Overexpression of Eukaryotic Initiation Factor 4E Induces Critical Transcription Factors Such As c-Myc in Multiple Myeloma Resulting in Enhanced Clonogenic Tumor Growth in Vitro and in Vivo.

Abstract 2908 Introduction: The eukaryotic initiation factor 4E (eIF4E) is a critical regulator in protein synthesis. It has been shown that overexpression and/or activation of eIF4E is critical for oncogenic protein synthesis. The precise role of protein translation in multiple myeloma (MM) is less clear. Recently it has been shown that eIF4E protein levels are higher in primary CD138+ MM cells than in normal plasma cells (Li, Jin et al. 2011) and that mutations in genes related to mRNA translation are involved in the pathogenesis of multiple (Chapman, Lawrence et al. 2011).
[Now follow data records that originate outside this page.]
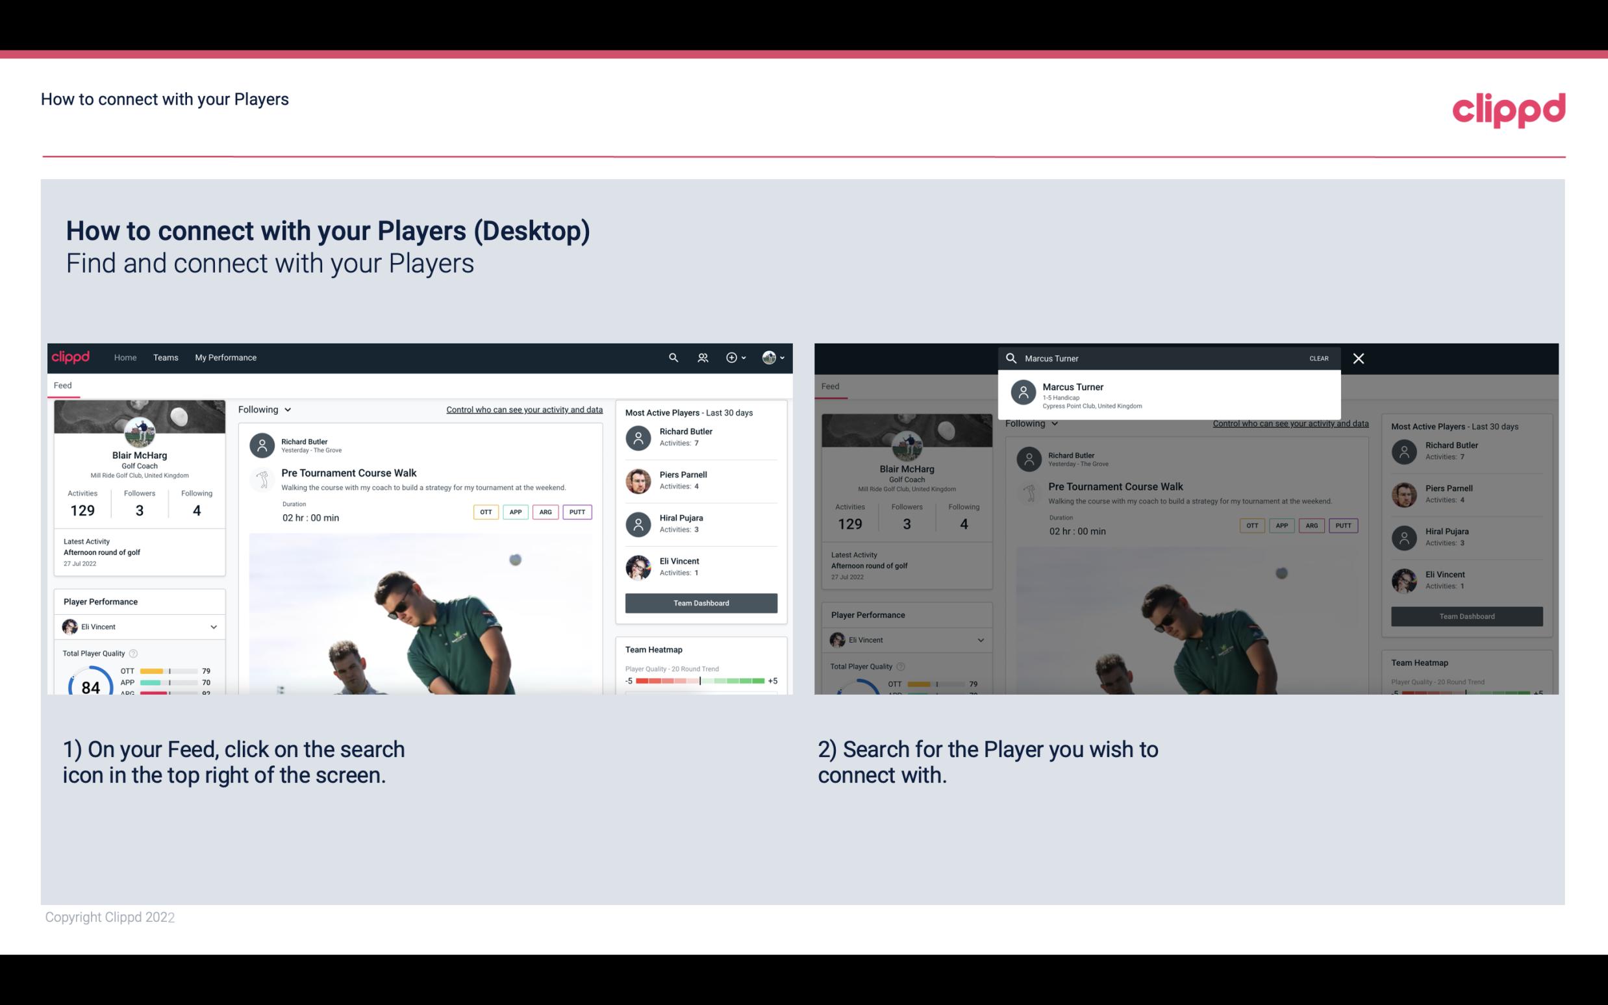
Task: Click the OTT performance category icon
Action: [x=485, y=512]
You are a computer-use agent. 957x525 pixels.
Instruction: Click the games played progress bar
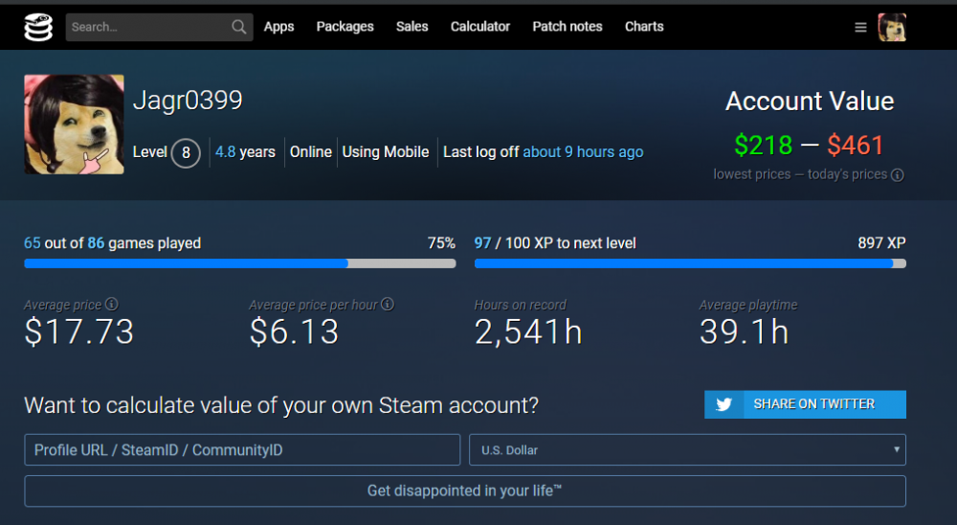pyautogui.click(x=239, y=263)
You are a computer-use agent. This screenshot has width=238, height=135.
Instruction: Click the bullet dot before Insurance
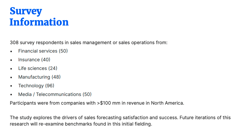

Therefore, understanding the mechanisms that control protein synthesis is an emerging new research area in MM with significant potential for developing innovative therapies. In this study, we analyzed the effects of introduction of ectopic eIF4E in MM cell lines compared with their parent cells in vitro and in vivo . Results: To examine the effect of overexpressed eIF4E in MM, we transduced MM cell lines with lentiviral particles encoding human eIF4E with GFP as selection marker. Introduction of ectopic eIF4E significantly increased critical factors for myeloma cell growth such as myc, cyclin D1, C/EBP beta and IRF4 as detected by western blotting. Overexpression of eIF4E resulted in a significant (p<0.001) increase of DNA synthesis compared to empty vector control (EV) cells. Cell cycle analysis revealed a decreasing number of cells in G0/G1 phase (62% vs 49%) and cells arresting in the G2/M phase (14% vs 23%), not affecting cell apoptosis. Overexpression of eIF4E further led to the significant increase (p=0.004) of clonogenic tumor growth with expansion of clonogenic colony numbers (22.3 ± 2.5 vs 40.3 ± 2.1) and size. To determine whether overexpressed eIF4E also affects MM tumor growth in vivo , we generated subcutaneous MM xenografts in severe combined immunodeficient x beige (SCID/bg) mice using the EV and eIF4E-OE-U266 cells. In contrast to EV-U266 tumors, animals bearing eIF4E-OE-U266 xenografts showed a significant increase (p<0.001) of tumor growth by 180% after 13 days. Conclusion: Here we show that eIF4E, a key player in translational machinery, promotes multiple myeloma cell growth both in vitro and in vivo . When eIF4E is overexpressed, it enhances protein expression of a subset of transcripts encoding regulators of the cell cycle and proliferation. Disclosures: Lentzsch: Celgene: Consultancy, Research Funding.